Led by Stanford computer science doctoral student Joon Sung Park, the team recruited 1,000 people ranging in age, gender, race, region, education and political ideology. They received up to $100 for their participation. From interviews with them, the team created agent replicas of these individuals. To test how well the agents imitate their human counterparts, participants completed a series of personality tests, social surveys, and logic games, twice each, two weeks apart; then the agents carried out the same exercises. The results were similar at 85%.
“If you can have a bunch of little ‘yous’ running around and actually making the decisions that you would have made, I think that’s ultimately the future,” Park says.
In the article, the replicas are called simulation agents, and the goal of creating them is to make it easier for researchers in the social sciences and other fields to conduct studies that would be costly, impractical, or contrary to science. ethics to be carried out with real human subjects. If you can create AI models that behave like real people, the thinking goes, you can use them to test everything from the effectiveness of social media interventions against misinformation to the behaviors that cause traffic jams.

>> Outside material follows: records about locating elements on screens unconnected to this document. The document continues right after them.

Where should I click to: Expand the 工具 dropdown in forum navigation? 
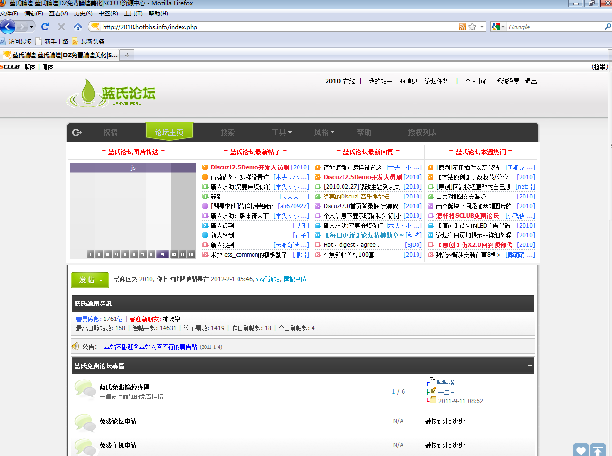282,132
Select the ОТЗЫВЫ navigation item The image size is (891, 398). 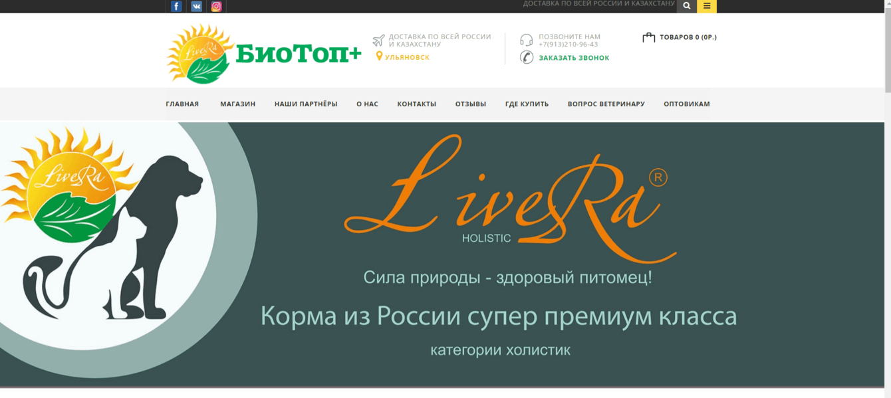click(x=471, y=104)
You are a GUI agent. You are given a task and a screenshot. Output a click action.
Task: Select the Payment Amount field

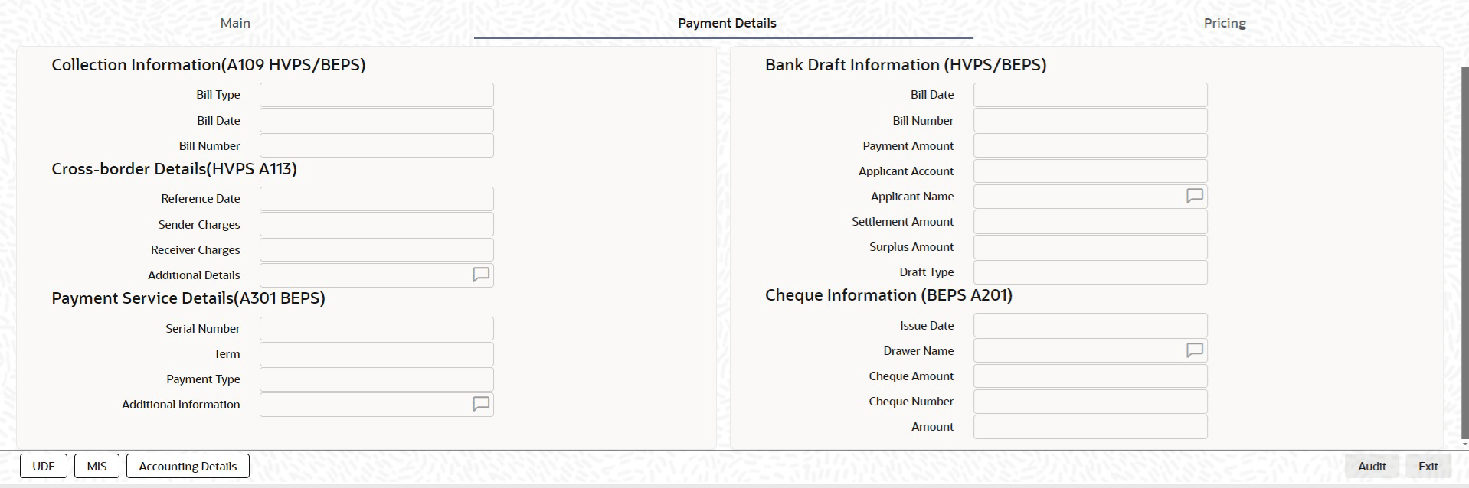1089,146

These simulation agents are slightly different from the agents that dominate the work of leading AI companies today. Called tool-based agents, these are templates designed to do things for you, not to converse with you. For example, they can enter data, retrieve information you have stored somewhere, or one day book a trip for you and schedule appointments. Sales force announcement its own tool-based agents in September, follow up by Anthropic in October, and OpenAI plans to release a few in January, according to Bloomberg.
The two types of agents are different but share common points. Research into simulation agents, like those presented in this paper, is likely to lead to more powerful AI agents overall, says John Horton, associate professor of information technology at the MIT Sloan School of Management, who founded a business conduct research using AI-simulated participants.
“This article shows how to create a sort of hybrid: using real humans to generate characters that can then be used programmatically/simulated in a way that you couldn’t use with real humans,” he said. declared. MIT Technology Review in an email.
The research comes with caveats, not the least of which is the danger it highlights. Just as image generation technology has made it easier to create harmful deepfakes against people without their consent, any agent generation technology raises questions about how easily people can create tools to impersonate people. other people online, saying or allowing things they didn’t intend to say. .
The evaluation methods the team used to test how well the AI agents replicated their corresponding humans were also quite basic. These include the General Social Survey, which collects information on demographics, happiness, behaviors, etc., and assessments of the big five personality traits: openness to experience, conscientiousness, extroversion , agreeableness and neuroticism. Such tests are commonly used in social science research, but do not claim to capture all the unique details that characterize us. AI agents were also less effective in their ability to replicate humans in behavioral tests such as the “dictator game,” intended to shed light on how participants view values such as fairness.